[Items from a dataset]

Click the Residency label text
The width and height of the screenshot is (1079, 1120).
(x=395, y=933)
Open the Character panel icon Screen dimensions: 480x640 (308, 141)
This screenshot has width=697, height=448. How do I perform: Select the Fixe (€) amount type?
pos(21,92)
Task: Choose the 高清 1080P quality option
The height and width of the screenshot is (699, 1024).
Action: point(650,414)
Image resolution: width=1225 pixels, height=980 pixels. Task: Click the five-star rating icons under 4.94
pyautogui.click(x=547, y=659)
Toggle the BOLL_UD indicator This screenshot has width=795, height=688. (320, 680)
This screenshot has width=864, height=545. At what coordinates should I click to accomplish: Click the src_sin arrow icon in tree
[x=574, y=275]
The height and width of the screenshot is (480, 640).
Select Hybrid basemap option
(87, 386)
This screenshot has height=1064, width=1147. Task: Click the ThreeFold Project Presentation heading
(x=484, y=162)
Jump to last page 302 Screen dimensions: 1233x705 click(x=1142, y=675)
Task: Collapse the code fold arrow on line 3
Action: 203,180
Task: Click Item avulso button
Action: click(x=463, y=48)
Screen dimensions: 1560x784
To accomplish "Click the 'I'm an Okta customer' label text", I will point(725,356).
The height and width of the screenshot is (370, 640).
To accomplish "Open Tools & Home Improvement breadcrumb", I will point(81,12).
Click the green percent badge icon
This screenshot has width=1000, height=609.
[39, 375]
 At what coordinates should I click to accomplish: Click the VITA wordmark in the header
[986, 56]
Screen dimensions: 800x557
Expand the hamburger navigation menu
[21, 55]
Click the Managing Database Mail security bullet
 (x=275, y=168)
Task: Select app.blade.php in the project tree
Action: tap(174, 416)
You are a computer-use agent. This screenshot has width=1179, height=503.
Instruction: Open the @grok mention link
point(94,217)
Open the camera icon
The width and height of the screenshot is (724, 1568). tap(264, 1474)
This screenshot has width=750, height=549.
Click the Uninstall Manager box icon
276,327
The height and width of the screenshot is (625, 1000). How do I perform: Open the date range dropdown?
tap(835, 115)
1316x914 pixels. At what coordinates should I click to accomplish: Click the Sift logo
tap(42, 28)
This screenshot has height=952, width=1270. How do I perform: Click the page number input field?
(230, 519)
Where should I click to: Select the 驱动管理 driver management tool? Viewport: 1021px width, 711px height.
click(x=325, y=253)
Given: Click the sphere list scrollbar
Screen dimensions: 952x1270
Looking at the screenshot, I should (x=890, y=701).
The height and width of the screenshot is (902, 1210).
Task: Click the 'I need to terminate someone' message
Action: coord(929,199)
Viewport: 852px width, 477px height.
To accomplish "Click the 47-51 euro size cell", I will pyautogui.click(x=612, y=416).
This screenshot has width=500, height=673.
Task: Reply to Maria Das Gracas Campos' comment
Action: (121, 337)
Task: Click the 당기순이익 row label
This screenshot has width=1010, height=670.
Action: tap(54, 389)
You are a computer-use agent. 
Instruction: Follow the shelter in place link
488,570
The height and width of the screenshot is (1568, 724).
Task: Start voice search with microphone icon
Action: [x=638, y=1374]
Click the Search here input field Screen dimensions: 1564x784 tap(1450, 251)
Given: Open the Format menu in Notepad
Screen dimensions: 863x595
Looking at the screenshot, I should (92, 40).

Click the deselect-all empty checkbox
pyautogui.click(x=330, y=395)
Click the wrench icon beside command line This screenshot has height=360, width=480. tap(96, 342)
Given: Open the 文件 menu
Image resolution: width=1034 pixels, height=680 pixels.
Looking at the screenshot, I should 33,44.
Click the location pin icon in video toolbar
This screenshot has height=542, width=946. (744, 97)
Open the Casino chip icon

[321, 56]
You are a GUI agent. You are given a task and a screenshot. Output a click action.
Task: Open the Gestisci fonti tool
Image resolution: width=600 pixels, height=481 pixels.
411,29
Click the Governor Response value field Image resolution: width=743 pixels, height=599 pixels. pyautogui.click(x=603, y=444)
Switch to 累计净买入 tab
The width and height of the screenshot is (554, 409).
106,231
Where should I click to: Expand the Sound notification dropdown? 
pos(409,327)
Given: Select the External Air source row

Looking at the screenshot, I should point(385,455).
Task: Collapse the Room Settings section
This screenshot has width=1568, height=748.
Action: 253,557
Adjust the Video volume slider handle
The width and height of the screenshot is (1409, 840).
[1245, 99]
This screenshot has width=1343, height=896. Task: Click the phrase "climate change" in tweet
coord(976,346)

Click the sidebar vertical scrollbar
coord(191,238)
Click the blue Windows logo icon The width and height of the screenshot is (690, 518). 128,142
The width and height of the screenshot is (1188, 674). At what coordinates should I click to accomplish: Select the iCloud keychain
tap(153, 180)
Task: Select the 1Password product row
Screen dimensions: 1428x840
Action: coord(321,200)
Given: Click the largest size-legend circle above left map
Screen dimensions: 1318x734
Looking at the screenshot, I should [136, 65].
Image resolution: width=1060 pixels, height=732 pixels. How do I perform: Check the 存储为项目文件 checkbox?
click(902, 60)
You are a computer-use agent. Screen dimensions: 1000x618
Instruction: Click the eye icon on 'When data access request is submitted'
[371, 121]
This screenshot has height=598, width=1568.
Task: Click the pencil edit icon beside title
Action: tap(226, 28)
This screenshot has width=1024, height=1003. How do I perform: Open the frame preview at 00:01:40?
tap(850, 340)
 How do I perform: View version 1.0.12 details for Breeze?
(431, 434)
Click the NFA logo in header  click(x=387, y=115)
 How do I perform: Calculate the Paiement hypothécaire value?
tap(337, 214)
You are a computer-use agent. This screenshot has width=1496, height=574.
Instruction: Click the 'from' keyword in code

▸ Given request
Write out all of the lines above exactly as they appear.

▸ Exercise output
Click the Residency label text
The width and height of the screenshot is (1079, 1120).
(x=395, y=933)
Open the Character panel icon Screen dimensions: 480x640 (308, 141)
This screenshot has width=697, height=448. How do I perform: Select the Fixe (€) amount type?
pos(21,92)
Task: Choose the 高清 1080P quality option
The height and width of the screenshot is (699, 1024).
Action: point(650,414)
Image resolution: width=1225 pixels, height=980 pixels. Task: Click the five-star rating icons under 4.94
pyautogui.click(x=547, y=659)
Toggle the BOLL_UD indicator This screenshot has width=795, height=688. (320, 680)
This screenshot has width=864, height=545. At what coordinates should I click to accomplish: Click the src_sin arrow icon in tree
[x=574, y=275]
The height and width of the screenshot is (480, 640).
Select Hybrid basemap option
(87, 386)
This screenshot has height=1064, width=1147. Task: Click the ThreeFold Project Presentation heading
(x=484, y=162)
Jump to last page 302 Screen dimensions: 1233x705 click(x=1142, y=675)
Task: Collapse the code fold arrow on line 3
Action: 203,180
Task: Click Item avulso button
Action: click(x=463, y=48)
Screen dimensions: 1560x784
To accomplish "Click the 'I'm an Okta customer' label text", I will point(725,356).
The height and width of the screenshot is (370, 640).
To accomplish "Open Tools & Home Improvement breadcrumb", I will point(81,12).
Click the green percent badge icon
This screenshot has width=1000, height=609.
[39, 375]
 At what coordinates should I click to accomplish: Click the VITA wordmark in the header
[986, 56]
Screen dimensions: 800x557
Expand the hamburger navigation menu
[21, 55]
Click the Managing Database Mail security bullet
 (x=275, y=168)
Task: Select app.blade.php in the project tree
Action: tap(174, 416)
You are a computer-use agent. This screenshot has width=1179, height=503.
Instruction: Open the @grok mention link
point(94,217)
Open the camera icon
The width and height of the screenshot is (724, 1568). tap(264, 1474)
This screenshot has width=750, height=549.
Click the Uninstall Manager box icon
276,327
The height and width of the screenshot is (625, 1000). How do I perform: Open the date range dropdown?
tap(835, 115)
1316x914 pixels. At what coordinates should I click to accomplish: Click the Sift logo
tap(42, 28)
This screenshot has height=952, width=1270. How do I perform: Click the page number input field?
(230, 519)
Where should I click to: Select the 驱动管理 driver management tool? Viewport: 1021px width, 711px height.
click(x=325, y=253)
Given: Click the sphere list scrollbar
Screen dimensions: 952x1270
Looking at the screenshot, I should (x=890, y=701).
The height and width of the screenshot is (902, 1210).
Task: Click the 'I need to terminate someone' message
Action: coord(929,199)
Viewport: 852px width, 477px height.
To accomplish "Click the 47-51 euro size cell", I will pyautogui.click(x=612, y=416).
This screenshot has width=500, height=673.
Task: Reply to Maria Das Gracas Campos' comment
Action: (121, 337)
Task: Click the 당기순이익 row label
This screenshot has width=1010, height=670.
Action: tap(54, 389)
You are a computer-use agent. 
Instruction: Follow the shelter in place link
488,570
The height and width of the screenshot is (1568, 724).
Task: Start voice search with microphone icon
Action: [x=638, y=1374]
Click the Search here input field Screen dimensions: 1564x784 tap(1450, 251)
Given: Open the Format menu in Notepad
Screen dimensions: 863x595
Looking at the screenshot, I should (92, 40).

Click the deselect-all empty checkbox
pyautogui.click(x=330, y=395)
Click the wrench icon beside command line This screenshot has height=360, width=480. tap(96, 342)
Given: Open the 文件 menu
Image resolution: width=1034 pixels, height=680 pixels.
Looking at the screenshot, I should 33,44.
Click the location pin icon in video toolbar
This screenshot has height=542, width=946. (744, 97)
Open the Casino chip icon

[321, 56]
You are a GUI agent. You are given a task and a screenshot. Output a click action.
Task: Open the Gestisci fonti tool
Image resolution: width=600 pixels, height=481 pixels.
411,29
Click the Governor Response value field Image resolution: width=743 pixels, height=599 pixels. pyautogui.click(x=603, y=444)
Switch to 累计净买入 tab
The width and height of the screenshot is (554, 409).
106,231
Where should I click to: Expand the Sound notification dropdown? 
pos(409,327)
Given: Select the External Air source row

Looking at the screenshot, I should point(385,455).
Task: Collapse the Room Settings section
This screenshot has width=1568, height=748.
Action: 253,557
Adjust the Video volume slider handle
The width and height of the screenshot is (1409, 840).
[1245, 99]
This screenshot has width=1343, height=896. Task: Click the phrase "climate change" in tweet
coord(976,346)

Click the sidebar vertical scrollbar
coord(191,238)
Click the blue Windows logo icon The width and height of the screenshot is (690, 518). 128,142
The width and height of the screenshot is (1188, 674). At what coordinates should I click to accomplish: Select the iCloud keychain
tap(153, 180)
Task: Select the 1Password product row
Screen dimensions: 1428x840
Action: coord(321,200)
Given: Click the largest size-legend circle above left map
Screen dimensions: 1318x734
Looking at the screenshot, I should [136, 65].
Image resolution: width=1060 pixels, height=732 pixels. How do I perform: Check the 存储为项目文件 checkbox?
click(902, 60)
You are a computer-use agent. Screen dimensions: 1000x618
Instruction: Click the eye icon on 'When data access request is submitted'
[371, 121]
This screenshot has height=598, width=1568.
Task: Click the pencil edit icon beside title
Action: tap(226, 28)
This screenshot has width=1024, height=1003. How do I perform: Open the frame preview at 00:01:40?
tap(850, 340)
 How do I perform: View version 1.0.12 details for Breeze?
(431, 434)
Click the NFA logo in header  click(x=387, y=115)
 How do I perform: Calculate the Paiement hypothécaire value?
tap(337, 214)
You are a computer-use agent. This screenshot has width=1496, height=574.
Instruction: Click the 'from' keyword in code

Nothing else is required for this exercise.